By bobb |

By Lauren Sams

Once considered a male condition, a growing number of women are being diagnosed.

Helen Hoang was 33 when her daughter's preschool teacher suggested the little girl might be on the autism spectrum.

"When she started talking about the symptoms, I thought, 'Oh wow, that's me.'" Hoang, the daughter of workaholic parents, says her family was "too tired to notice or care when I listened to the first 17 seconds of Madonna's 'Papa Don't Preach' on repeat for hours, or avoided the neighbourhood children because I didn't know how to play with them."

But that conversation with her daughter's teacher was something of an "aha" moment—it sent Hoang on a "journey of exploration" that resulted in her own diagnosis on the autism spectrum at the age of 34. "It was such a relief," she says. "When I was told I was autistic, I felt highly validated. It was a relief to know I wasn't alone."

While she was unsure how her family would take the news—"I worried they'd be disappointed or ashamed, or worse, that they'd start to treat me differently"—her fears turned out to be unfounded.

Hoang has just released her debut novel, The Kiss Quotient, a love story between an autistic woman, Stella, and her male sex worker (yes, it's reverse Pretty Woman, and yes, it's very good).

"In many ways, Stella's journey to self-acceptance paralleled mine," she says. "Prior to my diagnosis, I put a great deal of effort into changing myself to fit in, and getting to the point where I could be open about my differences and embrace them was a struggle."

Hoang's debut novel, The Kiss Quotient

Hoang is part of a growing group of women diagnosed later in life—that is, after childhood and adolescence—with autism spectrum disorder (ASD). Autism has traditionally been thought of as a boy's condition but it's now estimated that 30 per cent of diagnoses are for girls.

A historic wholesale dismissal of female autism, lack of research, and the fact that diagnostic and screening tests are biased towards boys, means girls have been chronically underdiagnosed with ASD. It's only now that women like Hoang are discovering that they've lived on the autism spectrum their entire lives.

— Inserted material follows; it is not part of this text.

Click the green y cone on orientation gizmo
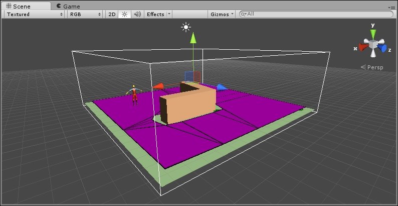The width and height of the screenshot is (398, 206). click(x=373, y=33)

Comedian Hannah Gadsby, for instance, received her autism diagnosis in 2016, when she was 38. Previously told she had attention defecit hyperactivity disorder, Gadsby was relieved to discover she was autistic. "I'd always existed as if something was fundamentally wrong with me," she told The Weekend Australian. "Autism gave me a sense of calm and a framework to understand that I'm not broken, the world is."

And while Hoang and Gadsby's diagnosis stories end quite neatly—with an internationally successful debut novel and worldwide fame respectively—not every woman with ASD is so lucky. It's thought that autism affects around one in 150 Australians and, for the most part, our understanding of autism is through a very male lens.

ASD is a developmental condition that affects the way people relate to their environment. When we think of autism, we tend to picture the Rain Man model, even 30 years after the film's release: a brilliant (male) savant with obsessive quirks and fixations, who has trouble communicating.

And while some people with autism might present this way, the reality is that the disorder exists on a spectrum and there's a wide variety of ways in which autism can manifest. Historically, researchers have focused on the ways autism manifests in one segment of the population: males, which is why we have such a limited understanding of what the disorder actually is.

For a long time, autism was literally described as "an extreme male brain". In 1944, pioneering researcher Hans Asperger went so far as to say women or girls weren't affected by autism at all.

It's only now scientists are beginning to understand its breadth. It used to be thought the ratio of men with autism to women with autism was 15:1. New research says it's actually closer to 3:1.